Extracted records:
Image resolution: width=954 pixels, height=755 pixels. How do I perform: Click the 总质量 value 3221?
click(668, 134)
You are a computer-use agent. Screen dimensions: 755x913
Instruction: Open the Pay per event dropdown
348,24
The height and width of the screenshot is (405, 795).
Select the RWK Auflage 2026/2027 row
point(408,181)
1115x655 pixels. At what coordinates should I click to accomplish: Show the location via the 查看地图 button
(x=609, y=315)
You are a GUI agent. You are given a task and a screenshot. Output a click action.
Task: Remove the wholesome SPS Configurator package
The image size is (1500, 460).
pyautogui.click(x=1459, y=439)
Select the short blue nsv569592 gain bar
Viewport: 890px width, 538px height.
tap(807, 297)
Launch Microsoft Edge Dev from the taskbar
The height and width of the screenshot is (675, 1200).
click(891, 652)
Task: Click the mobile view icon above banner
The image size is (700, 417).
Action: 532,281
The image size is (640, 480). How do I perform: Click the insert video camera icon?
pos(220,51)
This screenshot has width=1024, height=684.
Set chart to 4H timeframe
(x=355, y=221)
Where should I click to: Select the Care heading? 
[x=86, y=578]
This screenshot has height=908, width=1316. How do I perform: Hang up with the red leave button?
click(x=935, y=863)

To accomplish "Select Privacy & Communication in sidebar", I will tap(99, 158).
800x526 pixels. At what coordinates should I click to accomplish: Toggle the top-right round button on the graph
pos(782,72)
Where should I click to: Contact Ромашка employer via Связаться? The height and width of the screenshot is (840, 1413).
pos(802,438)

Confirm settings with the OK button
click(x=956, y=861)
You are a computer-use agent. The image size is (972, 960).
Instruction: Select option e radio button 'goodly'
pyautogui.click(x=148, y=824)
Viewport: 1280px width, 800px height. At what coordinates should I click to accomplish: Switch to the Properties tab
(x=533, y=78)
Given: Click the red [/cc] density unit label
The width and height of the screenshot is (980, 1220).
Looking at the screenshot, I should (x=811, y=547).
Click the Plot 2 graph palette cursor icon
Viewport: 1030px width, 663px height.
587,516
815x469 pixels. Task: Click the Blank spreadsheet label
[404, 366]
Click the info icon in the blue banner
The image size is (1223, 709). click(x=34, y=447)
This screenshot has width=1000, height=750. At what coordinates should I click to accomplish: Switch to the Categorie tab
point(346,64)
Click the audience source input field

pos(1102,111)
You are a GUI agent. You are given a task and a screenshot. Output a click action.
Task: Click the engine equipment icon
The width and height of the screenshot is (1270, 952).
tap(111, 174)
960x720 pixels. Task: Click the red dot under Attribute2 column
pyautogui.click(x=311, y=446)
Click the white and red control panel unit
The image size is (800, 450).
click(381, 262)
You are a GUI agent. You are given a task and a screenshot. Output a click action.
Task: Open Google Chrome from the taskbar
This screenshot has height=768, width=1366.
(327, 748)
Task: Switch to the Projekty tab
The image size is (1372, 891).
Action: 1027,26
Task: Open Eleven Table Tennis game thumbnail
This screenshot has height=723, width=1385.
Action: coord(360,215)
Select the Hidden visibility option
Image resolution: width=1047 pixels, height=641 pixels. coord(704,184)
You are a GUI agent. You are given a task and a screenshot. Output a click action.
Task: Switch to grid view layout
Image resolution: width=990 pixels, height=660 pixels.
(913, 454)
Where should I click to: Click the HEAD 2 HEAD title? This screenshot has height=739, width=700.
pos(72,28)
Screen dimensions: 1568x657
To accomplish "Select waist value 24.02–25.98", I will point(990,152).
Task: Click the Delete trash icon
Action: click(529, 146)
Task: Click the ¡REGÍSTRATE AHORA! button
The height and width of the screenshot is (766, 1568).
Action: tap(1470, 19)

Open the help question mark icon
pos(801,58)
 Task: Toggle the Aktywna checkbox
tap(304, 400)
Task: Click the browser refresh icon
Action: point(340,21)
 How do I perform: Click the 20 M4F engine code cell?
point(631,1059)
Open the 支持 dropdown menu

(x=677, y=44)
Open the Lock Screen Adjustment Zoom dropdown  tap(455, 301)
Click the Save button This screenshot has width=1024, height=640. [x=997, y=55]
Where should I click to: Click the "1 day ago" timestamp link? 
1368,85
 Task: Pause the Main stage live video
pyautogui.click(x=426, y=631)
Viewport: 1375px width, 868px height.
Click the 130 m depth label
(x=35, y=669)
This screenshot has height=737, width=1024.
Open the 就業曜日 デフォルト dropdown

REQUIREMENTS:
Print every line of the extracted records above without alteration.

TASK ANSWER:
Image resolution: width=954 pixels, height=755 pixels. How do I perform: Click the 总质量 value 3221?
click(668, 134)
You are a computer-use agent. Screen dimensions: 755x913
Instruction: Open the Pay per event dropdown
348,24
The height and width of the screenshot is (405, 795).
Select the RWK Auflage 2026/2027 row
point(408,181)
1115x655 pixels. At what coordinates should I click to accomplish: Show the location via the 查看地图 button
(x=609, y=315)
You are a GUI agent. You are given a task and a screenshot. Output a click action.
Task: Remove the wholesome SPS Configurator package
The image size is (1500, 460).
pyautogui.click(x=1459, y=439)
Select the short blue nsv569592 gain bar
Viewport: 890px width, 538px height.
tap(807, 297)
Launch Microsoft Edge Dev from the taskbar
The height and width of the screenshot is (675, 1200).
click(891, 652)
Task: Click the mobile view icon above banner
The image size is (700, 417).
Action: 532,281
The image size is (640, 480). How do I perform: Click the insert video camera icon?
pos(220,51)
This screenshot has width=1024, height=684.
Set chart to 4H timeframe
(x=355, y=221)
Where should I click to: Select the Care heading? 
[x=86, y=578]
This screenshot has height=908, width=1316. How do I perform: Hang up with the red leave button?
click(x=935, y=863)

To accomplish "Select Privacy & Communication in sidebar", I will tap(99, 158).
800x526 pixels. At what coordinates should I click to accomplish: Toggle the top-right round button on the graph
pos(782,72)
Where should I click to: Contact Ромашка employer via Связаться? The height and width of the screenshot is (840, 1413).
pos(802,438)

Confirm settings with the OK button
click(x=956, y=861)
You are a computer-use agent. The image size is (972, 960).
Instruction: Select option e radio button 'goodly'
pyautogui.click(x=148, y=824)
Viewport: 1280px width, 800px height. At what coordinates should I click to accomplish: Switch to the Properties tab
(x=533, y=78)
Given: Click the red [/cc] density unit label
The width and height of the screenshot is (980, 1220).
Looking at the screenshot, I should (x=811, y=547).
Click the Plot 2 graph palette cursor icon
Viewport: 1030px width, 663px height.
587,516
815x469 pixels. Task: Click the Blank spreadsheet label
[404, 366]
Click the info icon in the blue banner
The image size is (1223, 709). click(x=34, y=447)
This screenshot has width=1000, height=750. At what coordinates should I click to accomplish: Switch to the Categorie tab
point(346,64)
Click the audience source input field

pos(1102,111)
You are a GUI agent. You are given a task and a screenshot. Output a click action.
Task: Click the engine equipment icon
The width and height of the screenshot is (1270, 952).
tap(111, 174)
960x720 pixels. Task: Click the red dot under Attribute2 column
pyautogui.click(x=311, y=446)
Click the white and red control panel unit
The image size is (800, 450).
click(381, 262)
You are a GUI agent. You are given a task and a screenshot. Output a click action.
Task: Open Google Chrome from the taskbar
This screenshot has height=768, width=1366.
(327, 748)
Task: Switch to the Projekty tab
The image size is (1372, 891).
Action: 1027,26
Task: Open Eleven Table Tennis game thumbnail
This screenshot has height=723, width=1385.
Action: coord(360,215)
Select the Hidden visibility option
Image resolution: width=1047 pixels, height=641 pixels. coord(704,184)
You are a GUI agent. You are given a task and a screenshot. Output a click action.
Task: Switch to grid view layout
Image resolution: width=990 pixels, height=660 pixels.
(913, 454)
Where should I click to: Click the HEAD 2 HEAD title? This screenshot has height=739, width=700.
pos(72,28)
Screen dimensions: 1568x657
To accomplish "Select waist value 24.02–25.98", I will point(990,152).
Task: Click the Delete trash icon
Action: click(529, 146)
Task: Click the ¡REGÍSTRATE AHORA! button
The height and width of the screenshot is (766, 1568).
Action: tap(1470, 19)

Open the help question mark icon
pos(801,58)
 Task: Toggle the Aktywna checkbox
tap(304, 400)
Task: Click the browser refresh icon
Action: point(340,21)
 How do I perform: Click the 20 M4F engine code cell?
point(631,1059)
Open the 支持 dropdown menu

(x=677, y=44)
Open the Lock Screen Adjustment Zoom dropdown  tap(455, 301)
Click the Save button This screenshot has width=1024, height=640. [x=997, y=55]
Where should I click to: Click the "1 day ago" timestamp link? 
1368,85
 Task: Pause the Main stage live video
pyautogui.click(x=426, y=631)
Viewport: 1375px width, 868px height.
Click the 130 m depth label
(x=35, y=669)
This screenshot has height=737, width=1024.
Open the 就業曜日 デフォルト dropdown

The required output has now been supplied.